#### Verilen görev 1:
Lütfen aşağıdaki satırlarda "This screenshot has width=756, height=590." içeren satırdan "[x=75, y=211]" içeren satıra kadar uzanan kısmı, iki uç satır da dahil, her satır için bir dize olacak biçimde JSON dize listesi olarak ifade et. Boş satırları listeye alma.

Osman Baydemir bir cevap vermemiş, yatıştırmaya çalışmış...
Sonra dört gün boyunca görüşmüşler fırsat buldukça... Osman Baydemir anlatmış, kadın itiraz etmiş.
Baydemir’in yalancısıyım, en sonunda kadın, “Ben bunları bilmiyordum” demiş ve ağlamış.
Bu öykü üzerine çok mavra çevrildi. Osman Baydemir’le dalga geçildi. Baydemir’in bunca acımasız alay üzerine, gelen dalgayı sessizce geçiştirmek dışında bir şey yapmadığını söylemeliyim.
Bir Nuri Bilge filmi karşısında 4 tavır
TWİTTER’dan 29 arkadaşımla gittim Nuri Bilge Ceylan filmine...
Film karşısında dört ayrı tavır gözlemledim.
“Her tavra saygım sonsuz” diyerek aktarıyorum tavırları:
1- ÇABUCAK SIKILANLAR: Film başlıyor. Her ne kadar Nuri Bilge Ceylan’ın önceki filmlerine göre biraz daha hızlı aksa da, sonuçta yavaş akan bir film bu... Bu tür filmlere aşina olmayan ya da tavırlı olanların, filmin ilk 10 dakikasında “Eyvah! 2.5 saatlik bir kâbusun tam ortasına düştük galiba” demeleri kaçınılmazdır. İşte tam o sırada bir karar verilecek: Ya çaktırmadan uzayıp gidilecek ya da çaresiz katlanılacak. Uzayıp gidenler “çabucak sıkılanlar” kapsamındadır.
2- ‘BU NE YA’ DİYENLER: Daha önce herhangi bir Nuri Bilge filmi seyretmemiş olanlardan bazıları ise daha sabırlı olabiliyorlar. “Bakalım bu kadar ödül alan film nasıl bir filmmiş” diye geçiliyor beyaz perdenin karşısında... İlk 10 dakika geçiyor, seyircimiz “Bu ne ya?” diyor. 20 dakika... Aynı tepki... Bir saat... İki saat... Tepki hiç değişmiyor. Filmin sonunda ise şu tepkiyi veriyor: “Bekledim bir şey olacak diye ama olmadı”.
3- AYILIP BAYILANLAR: Herhangi bir Nuri Bilge filmine peşinen kredi açanlardan söz ediyorum. Onlar filmi hiç bitmesin duygusuyla izliyorlar. Elma yuvarlanıyor, kendilerinden geçiyorlar. Kadrajlara hayran kalıyorlar... Oyunculuklara parmak ısırıyorlar... Birilerinin “kâbus” olarak gördükleri filmi, onlar resmen bir ayin olarak görüyorlar. Ve film bittiğinde “Uzak’tan daha iyiydi ama Üç Maymun’dan kötüydü” gibi cümlelerle kıyaslamalar yapıyorlar.

#### Satır alıntıları:
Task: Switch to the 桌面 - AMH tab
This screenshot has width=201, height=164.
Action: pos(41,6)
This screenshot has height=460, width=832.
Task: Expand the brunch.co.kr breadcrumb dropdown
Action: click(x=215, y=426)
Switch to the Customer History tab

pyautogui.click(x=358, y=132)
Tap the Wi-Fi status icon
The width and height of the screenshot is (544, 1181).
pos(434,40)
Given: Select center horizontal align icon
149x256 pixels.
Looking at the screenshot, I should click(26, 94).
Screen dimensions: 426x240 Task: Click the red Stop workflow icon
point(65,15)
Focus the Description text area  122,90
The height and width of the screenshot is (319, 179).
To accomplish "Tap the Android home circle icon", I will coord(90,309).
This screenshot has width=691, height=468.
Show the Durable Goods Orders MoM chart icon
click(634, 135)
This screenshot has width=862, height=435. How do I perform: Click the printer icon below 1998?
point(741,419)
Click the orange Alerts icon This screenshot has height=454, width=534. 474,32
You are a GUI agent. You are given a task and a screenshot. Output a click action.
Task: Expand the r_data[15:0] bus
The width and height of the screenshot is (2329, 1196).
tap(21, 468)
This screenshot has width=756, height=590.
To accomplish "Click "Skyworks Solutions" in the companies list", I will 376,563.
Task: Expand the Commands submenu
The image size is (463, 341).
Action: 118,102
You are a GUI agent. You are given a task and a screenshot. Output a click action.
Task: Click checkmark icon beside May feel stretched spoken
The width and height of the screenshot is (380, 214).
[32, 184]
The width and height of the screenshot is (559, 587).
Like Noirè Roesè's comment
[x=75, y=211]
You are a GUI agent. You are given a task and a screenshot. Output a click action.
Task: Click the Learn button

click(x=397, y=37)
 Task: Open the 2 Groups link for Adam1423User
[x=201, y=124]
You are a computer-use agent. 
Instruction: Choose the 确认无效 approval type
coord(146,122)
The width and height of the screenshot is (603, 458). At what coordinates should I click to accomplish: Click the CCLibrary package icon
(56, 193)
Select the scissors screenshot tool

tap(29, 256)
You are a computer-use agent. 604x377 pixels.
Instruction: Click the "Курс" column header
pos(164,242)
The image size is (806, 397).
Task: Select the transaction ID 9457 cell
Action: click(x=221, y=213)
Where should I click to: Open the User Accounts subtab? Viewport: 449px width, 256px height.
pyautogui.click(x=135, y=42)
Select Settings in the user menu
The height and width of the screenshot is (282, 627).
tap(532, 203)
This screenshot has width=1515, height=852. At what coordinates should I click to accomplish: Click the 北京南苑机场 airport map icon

#### Verilen görev 2:
Verilen alıntıda "Sonra dört gün" sözcüklerinden "şey yapmadığını söylemeliyim." sözcüklerine kadar uzanan kısmı harfi harfine yeniden yaz.

#### Yazılı yanıt 1:
[
  "This screenshot has width=756, height=590.",
  "To accomplish \"Click \"Skyworks Solutions\" in the companies list\", I will 376,563.",
  "Task: Expand the Commands submenu",
  "The image size is (463, 341).",
  "Action: 118,102",
  "You are a GUI agent. You are given a task and a screenshot. Output a click action.",
  "Task: Click checkmark icon beside May feel stretched spoken",
  "The width and height of the screenshot is (380, 214).",
  "[32, 184]",
  "The width and height of the screenshot is (559, 587).",
  "Like Noirè Roesè's comment",
  "[x=75, y=211]"
]

#### Yazılı yanıt 2:
Sonra dört gün boyunca görüşmüşler fırsat buldukça... Osman Baydemir anlatmış, kadın itiraz etmiş.
Baydemir’in yalancısıyım, en sonunda kadın, “Ben bunları bilmiyordum” demiş ve ağlamış.
Bu öykü üzerine çok mavra çevrildi. Osman Baydemir’le dalga geçildi. Baydemir’in bunca acımasız alay üzerine, gelen dalgayı sessizce geçiştirmek dışında bir şey yapmadığını söylemeliyim.